PhD Workshop: Building West Africa. A View from the Unilever Archive

Speakers: 
Warebi Brisibe, Iain Jackson, Kuukuwa Manful, Łukasz Stanek, Claire Tunstall, Nwola Uduku, 
Rixt Woudstra, Albena Yaneva


Topics:  
Archival Justice

During this workshop, PhD students from the University of Michigan and the University of Manchester discussed architecture and construction in decolonizing Anglophone West Africa based on the records of African businesses owned by Unilever and preserved at the company archives in Port Sunlight, Merseyside.


October 18, 2024
Ann Arbor, MI

Fall 2024 UMAPS  Research Colloquium Series:

Socio-Spatial Dynamics of Green Infrastructure in Ghanaian Cities Through Precolonial, Colonial, Contemporary Epochs



Time: 3-6pm
Location: Weiser Hall

Speakers:
Ayisha Ida Baffoe-Ashun

Topics:
Urban Planning,
Land Imaginaries,
The Sociopolitics of
the Built Environment
This presentation explores the socio-spatial distribution of urban green infrastructure in two of Ghana's major cities, Accra and Kumasi, focusing on the historical impact of colonial and post-colonial town planning on its contemporary distribution.
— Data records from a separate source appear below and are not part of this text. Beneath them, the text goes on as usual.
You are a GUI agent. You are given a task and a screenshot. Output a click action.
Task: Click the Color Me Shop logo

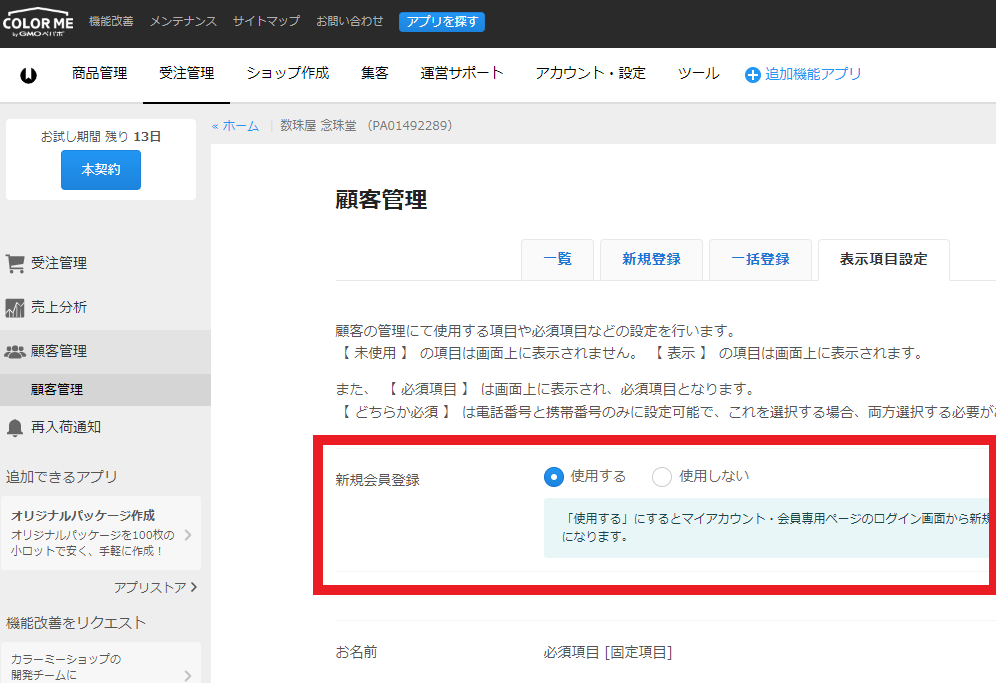37,23
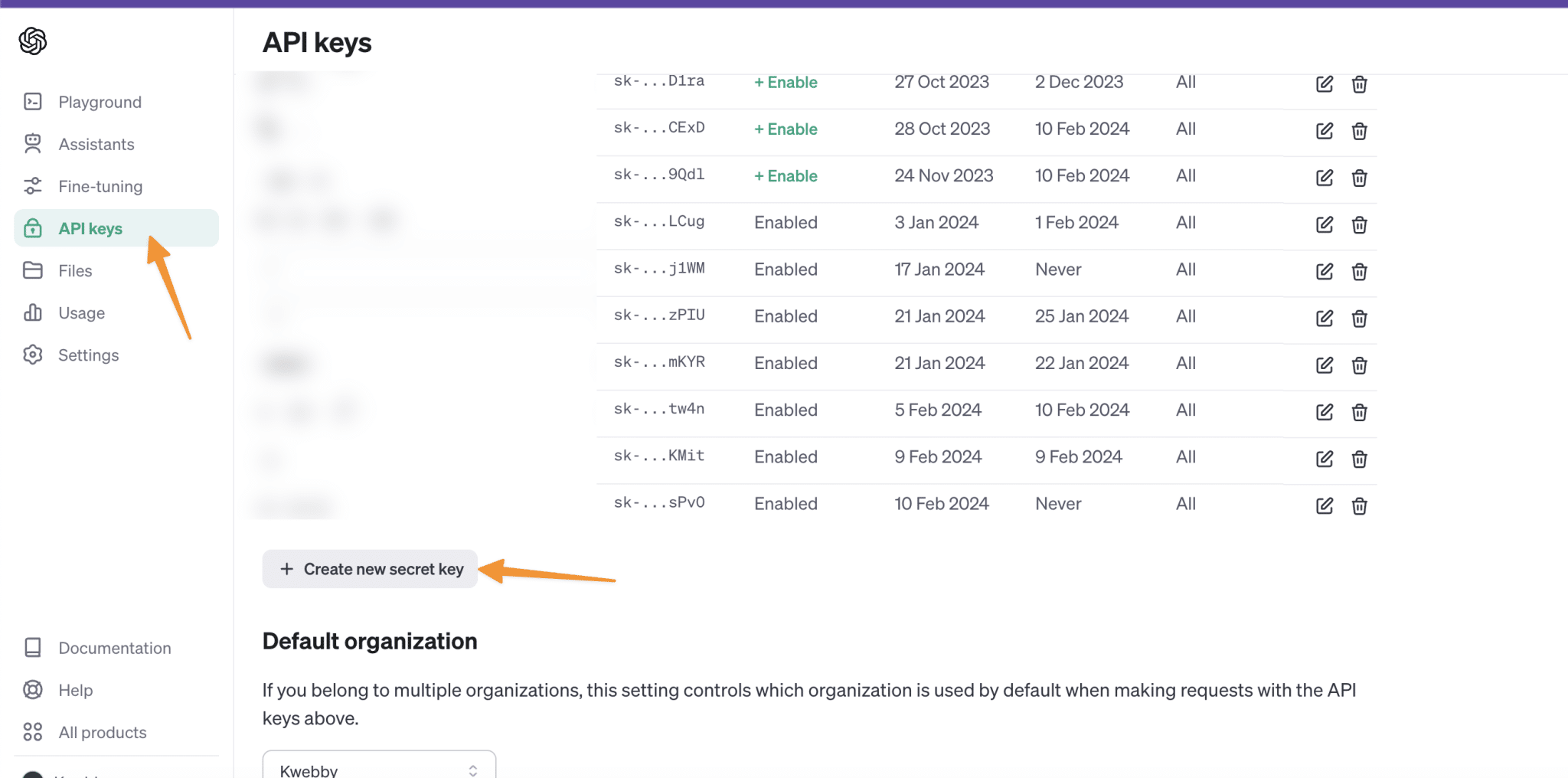Open the Documentation link
Screen dimensions: 1568x778
(x=114, y=648)
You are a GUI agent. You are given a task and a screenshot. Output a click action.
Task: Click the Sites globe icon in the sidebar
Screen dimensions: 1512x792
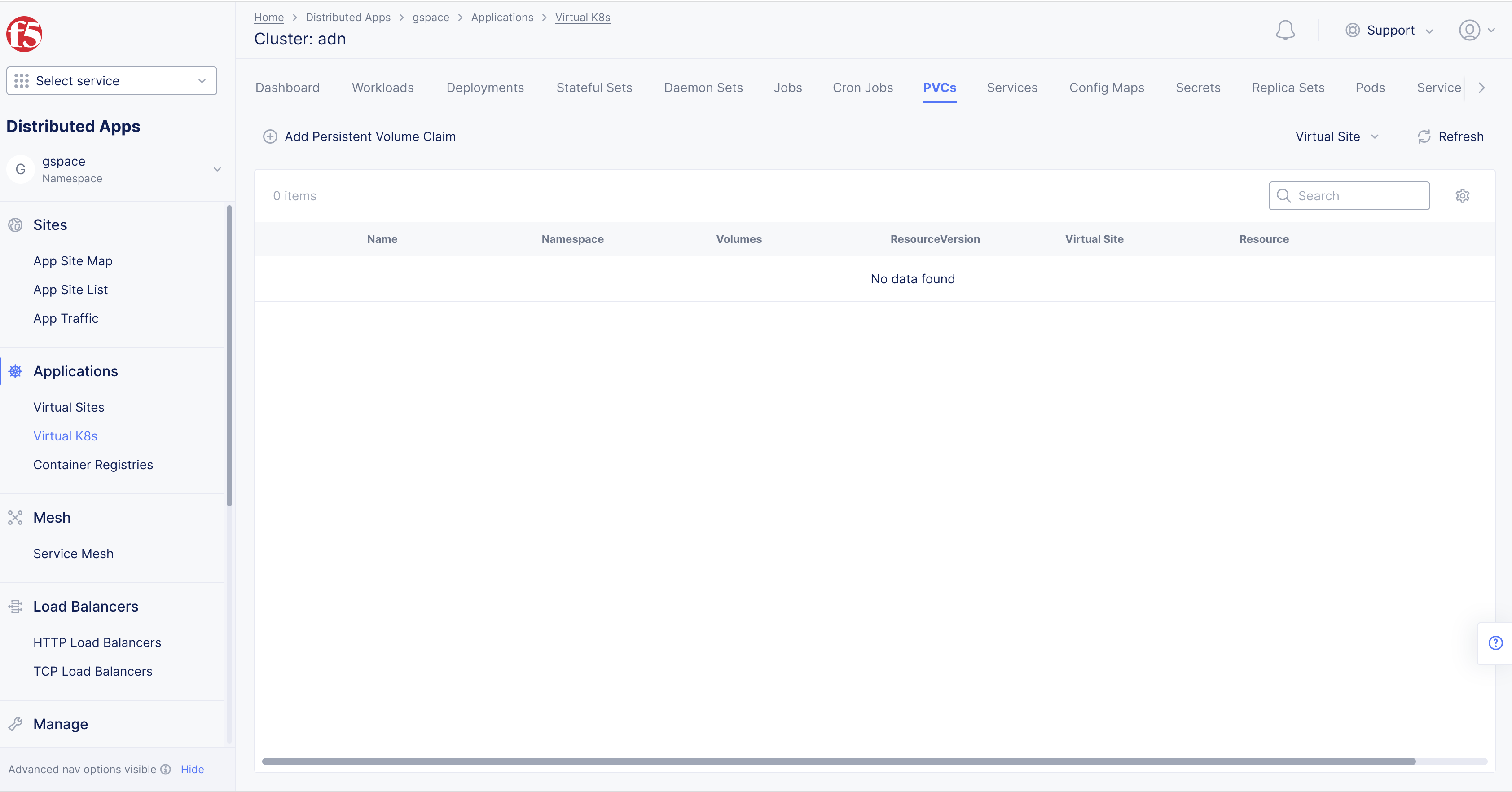click(15, 224)
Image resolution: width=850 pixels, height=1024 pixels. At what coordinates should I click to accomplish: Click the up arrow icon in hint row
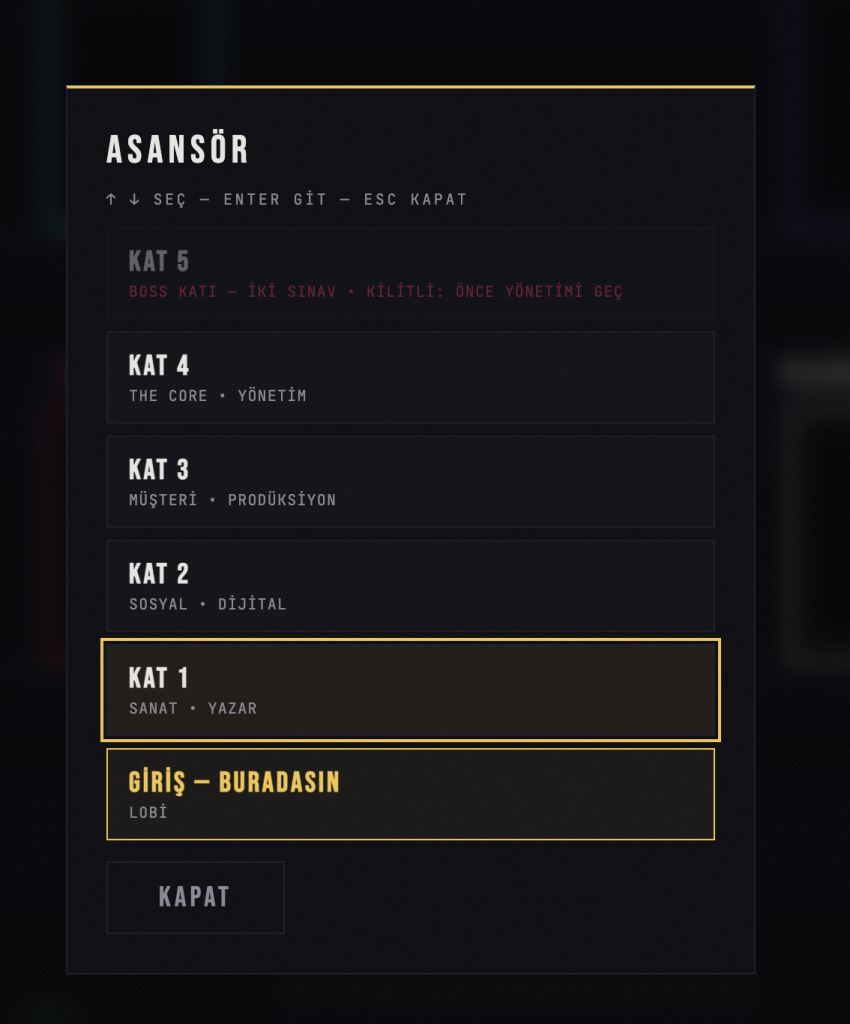111,199
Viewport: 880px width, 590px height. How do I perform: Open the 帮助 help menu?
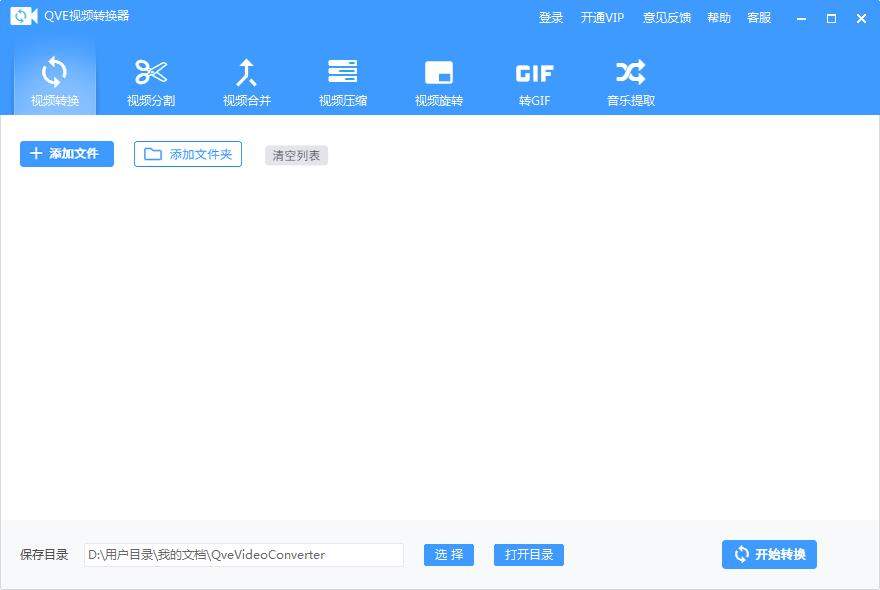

The research investigates the influence of urban planning policies across three key periods—precolonial, colonial, and contemporary—and their influence on green space equity, public health, and environmental justice. The presentation will also address the need for new strategies to foster urban green infrastructure planning and development in Ghana's rapidly urbanising cities for human well-being and environmental sustainability.